Most bugs were sadly most easily visible from a blackbox take on the system. Confusing fixtures, erroneous comments, a system that looked like the result of some academic study, and a gradually rotting stew of code.

I noticed the result we got had less than 31 days for a 31-day month. Knowing about calendars, and that this was from a backend system; I went to that backend code-base and found some more answers. I noticed 30 was the limit on the number of days returned, so I increased the number of results to 31, and sorted by date.

Some cases resolved. I declared mission success. It wasn't until much later that I found the real problem was that the frontend in one specific place did not page forwards or backwards, and the query used to select dates from a perhaps naive attempt at date-spans meant some events were never captured.

Once I had this context, fixing was easy. It just took a UX designer, me and three frontend specialists to establish the context.

This made me sad. Not because I didn't solve right away, but because with the context available, I could give this to any junior or intern programmer and teach them something. Instead it had tied up many people.

Commonly considered contexts

  • variable scope
  • visibility
  • library / framework features
  • programming language
  • team preferences

The above is also not exhaustive, but represents something I encounter people thinking about. It's a very different list to the unconsidered list. Most of these are immediately obvious when troubleshooting or debugging. Oh I called X and it's not available until after Y happens. I want to store files and ActiveStorage is something that works well with Ruby on Rails. I know that if I use this approach, then team-mate will like or dislike.

I feel that both sets are important, and I would not like to represent that I always take full-stock of all context. I'm not a machine, so it would be quite unrealistic for me to believe that. But I do feel like one is easier than the others.

Some problems

As all good programmers will know, encapsulation helps hide the unnecesarry implementation details. This is absolutely a readability win. Often though, we move on to the next thing, or are standing on the shoulders of giants, long dead or retired, that defined many parts of the systems we use, without adequate, or accessible documentation. Worse still, even with the documentation, we lack context.

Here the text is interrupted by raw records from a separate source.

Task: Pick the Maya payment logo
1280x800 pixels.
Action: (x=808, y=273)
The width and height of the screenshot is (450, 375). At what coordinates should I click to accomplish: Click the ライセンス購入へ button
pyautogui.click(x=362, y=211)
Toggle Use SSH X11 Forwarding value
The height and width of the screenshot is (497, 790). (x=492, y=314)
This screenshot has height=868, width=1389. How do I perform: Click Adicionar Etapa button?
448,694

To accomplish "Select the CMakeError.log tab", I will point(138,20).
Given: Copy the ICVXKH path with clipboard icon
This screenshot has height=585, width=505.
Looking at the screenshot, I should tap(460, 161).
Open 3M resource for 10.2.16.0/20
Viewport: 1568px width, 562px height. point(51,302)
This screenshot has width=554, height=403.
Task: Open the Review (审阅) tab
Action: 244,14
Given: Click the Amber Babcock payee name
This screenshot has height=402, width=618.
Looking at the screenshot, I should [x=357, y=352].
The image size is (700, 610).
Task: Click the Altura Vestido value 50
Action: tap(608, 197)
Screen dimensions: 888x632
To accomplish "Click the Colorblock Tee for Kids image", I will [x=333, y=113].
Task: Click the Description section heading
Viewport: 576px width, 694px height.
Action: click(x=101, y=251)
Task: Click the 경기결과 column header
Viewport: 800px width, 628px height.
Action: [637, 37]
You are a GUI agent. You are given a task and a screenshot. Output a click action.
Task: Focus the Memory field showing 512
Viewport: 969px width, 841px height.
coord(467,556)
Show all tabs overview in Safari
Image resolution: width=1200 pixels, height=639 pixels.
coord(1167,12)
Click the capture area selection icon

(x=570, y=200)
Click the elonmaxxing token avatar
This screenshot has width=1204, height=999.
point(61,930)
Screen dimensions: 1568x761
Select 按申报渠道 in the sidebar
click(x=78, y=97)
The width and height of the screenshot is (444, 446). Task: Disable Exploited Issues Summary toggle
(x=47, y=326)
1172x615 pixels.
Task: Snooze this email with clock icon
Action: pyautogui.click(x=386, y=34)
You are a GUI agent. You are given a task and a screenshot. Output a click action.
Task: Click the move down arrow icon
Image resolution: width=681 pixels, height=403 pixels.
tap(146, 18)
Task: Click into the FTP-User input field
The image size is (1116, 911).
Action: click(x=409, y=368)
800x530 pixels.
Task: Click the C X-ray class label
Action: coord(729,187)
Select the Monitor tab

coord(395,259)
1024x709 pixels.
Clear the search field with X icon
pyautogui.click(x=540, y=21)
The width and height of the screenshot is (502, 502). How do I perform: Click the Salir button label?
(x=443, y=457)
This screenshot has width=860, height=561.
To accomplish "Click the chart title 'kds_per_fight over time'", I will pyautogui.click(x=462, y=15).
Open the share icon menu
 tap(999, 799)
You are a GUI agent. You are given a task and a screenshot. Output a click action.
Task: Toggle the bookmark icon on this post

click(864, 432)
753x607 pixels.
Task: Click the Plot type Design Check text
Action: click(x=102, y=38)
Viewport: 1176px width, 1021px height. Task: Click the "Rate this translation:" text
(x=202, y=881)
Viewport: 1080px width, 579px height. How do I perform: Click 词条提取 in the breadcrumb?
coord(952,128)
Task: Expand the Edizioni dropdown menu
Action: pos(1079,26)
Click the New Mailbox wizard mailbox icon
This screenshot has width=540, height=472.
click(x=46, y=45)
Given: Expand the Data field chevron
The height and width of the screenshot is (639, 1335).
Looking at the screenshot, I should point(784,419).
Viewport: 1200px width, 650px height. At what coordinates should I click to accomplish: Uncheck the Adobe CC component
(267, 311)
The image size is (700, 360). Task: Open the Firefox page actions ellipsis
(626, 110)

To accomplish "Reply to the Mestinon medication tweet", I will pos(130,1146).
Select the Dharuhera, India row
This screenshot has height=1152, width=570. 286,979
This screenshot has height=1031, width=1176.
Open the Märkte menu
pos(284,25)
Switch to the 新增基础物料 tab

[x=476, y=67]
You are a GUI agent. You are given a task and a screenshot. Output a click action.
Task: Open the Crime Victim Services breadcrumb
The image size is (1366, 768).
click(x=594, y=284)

so the other kind of interesting thing about x86 is, that like no one really knows exactly how many instructions there are. Like if you get an Intel x86 like manual these days, it's like this big (visual demonstration). Like 5,000 pages, so it's like, really unwieldy to deal with.Jessica Frazelle - A dive into RISC-V - dot Go [Video]

One of the other problems is specialisation. Will your React DEV really understand why webpack is so much slower than webpack-dev-server, or will they simply state that it doesn't save files? This leaves even the experienced guessing. Turns out that because it does a lot in-memory, it seems faster. One alternative to this blind acceptance is to copy sources and build within a tmpfs, if you have enough RAM and the people to do this. A far simpler solution, which I love is to not use WebPack from day zero.

What am I selling?

Honestly, nothing. I just hate putting piles of nonsense in my head next-to useful information. If more people record context, it can shave off time re-constructing context after-the-fact; help drive to better solutions faster.

Some strategies that may help with this

  • Really critically think about your dependencies.
  • Try to delve a little deeper than the point your framework magically selects your code.
  • Read the framework source code.
  • Try to explain the context or sequence of events to a less experienced person.
  • Contribute to documentation.
  • Try to find out how a thing you use, that you didn't write works.
  • Try to re-approach some problems without following others.
  • Revisit assumptions.
  • Try to think outside the terms of the technologies you use.

Ultimately, we got ourselves into this mess, and only by uncovering existing context, perhaps lowering the amount of context needed, will we reach our goals of easily maintained, understandable software.